Some of the most compelling validity evidence, especially for licensure examinations, rests with establishing a link between the scores and “real-world” outcomes of interest.11,12 While licensing examinations aren't necessarily developed with the expressed purpose of predicting future outcomes, there should be some relationship between the knowledge and skills measured and future performance in practice. Unfortunately, the most persuasive evidence is also the most difficult to secure. Since individuals who do not pass the licensing examinations do not practice, the population for any predictive validity study is homogenized. Also, many of the outcome measures (eg, patient data, disciplinary actions) can be difficult to obtain. Finally, there is always a problem of attribution. To the extent that the practice of medicine is team-based, individual practitioner outcomes, which can also be dependent on a host of environmental factors (eg, hospital size) and the characteristics of the patient population (eg, disease burden), become less useful as indicators of ability. As such, the relationships between licensing examination scores and practice outcomes may be attenuated. However, from a validity standpoint, if the ultimate purpose of COMLEX-USA is to establish competency for initial licensure, and the content of the examinations reflects what physicians should know and be able to do, positive relationships between the scores and “real-world” outcomes are to be expected.

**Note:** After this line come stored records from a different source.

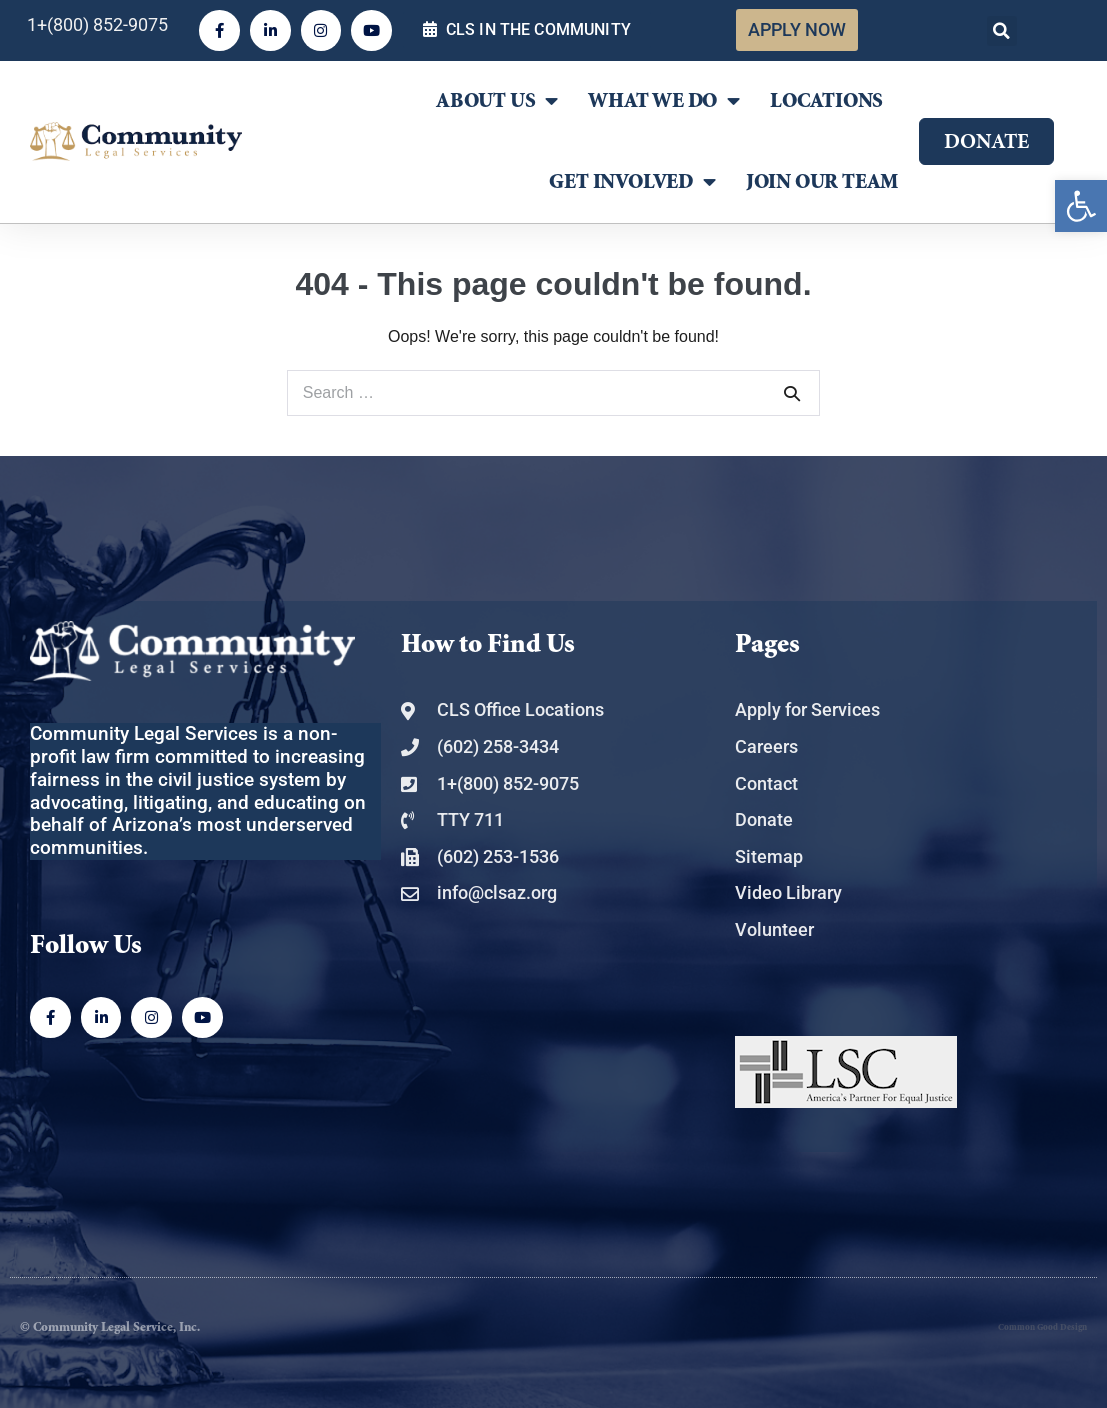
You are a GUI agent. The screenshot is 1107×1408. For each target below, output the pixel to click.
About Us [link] (497, 101)
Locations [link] (826, 101)
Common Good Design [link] (1042, 1327)
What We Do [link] (664, 101)
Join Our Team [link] (822, 182)
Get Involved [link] (632, 182)
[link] (1081, 206)
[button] (1002, 31)
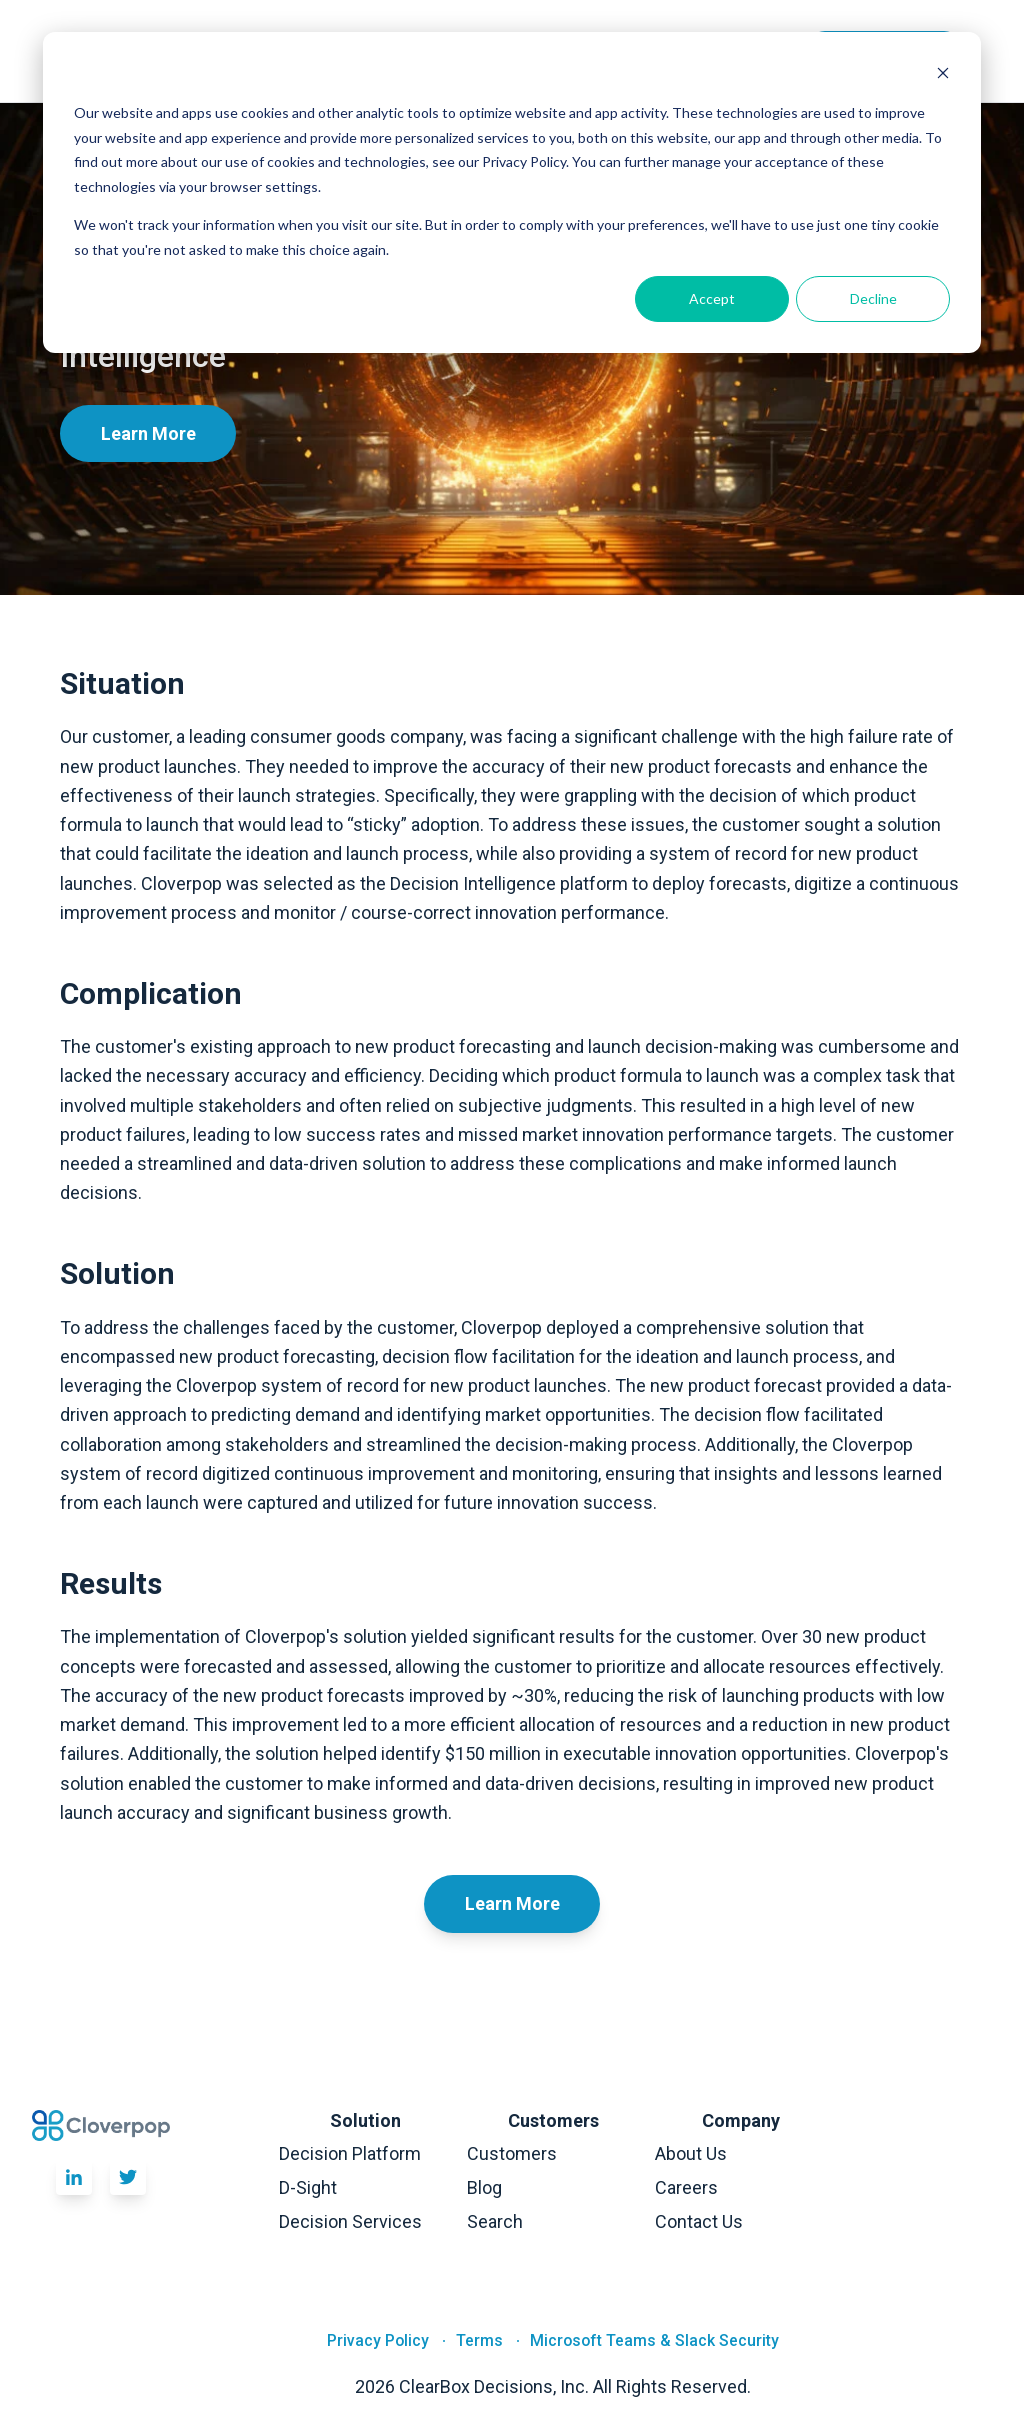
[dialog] (512, 192)
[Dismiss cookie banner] (943, 75)
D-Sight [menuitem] (308, 2187)
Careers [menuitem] (686, 2187)
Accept (712, 298)
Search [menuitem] (495, 2221)
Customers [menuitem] (512, 2153)
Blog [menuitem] (484, 2187)
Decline (873, 298)
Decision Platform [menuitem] (350, 2153)
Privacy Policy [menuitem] (378, 2341)
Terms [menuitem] (479, 2341)
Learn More (148, 433)
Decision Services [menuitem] (350, 2221)
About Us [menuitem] (691, 2153)
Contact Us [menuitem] (699, 2221)
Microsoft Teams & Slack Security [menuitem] (654, 2341)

The study by Hudson et al does provides some data to support the validity of Level 2-CE and COMAT scores. Since osteopathic and allopathic graduates can now match into the same residency programs,13 program directors need to be confident that both COMLEX-USA and the USMLE measure the knowledge, skills, and abilities needed for quality patient care. The National Board of Osteopathic Medical Examiners is encouraged to continue its efforts to collect evidence to support the use of COMLEX-USA scores and the associated medical school graduation and state licensure decisions that are based on these scores.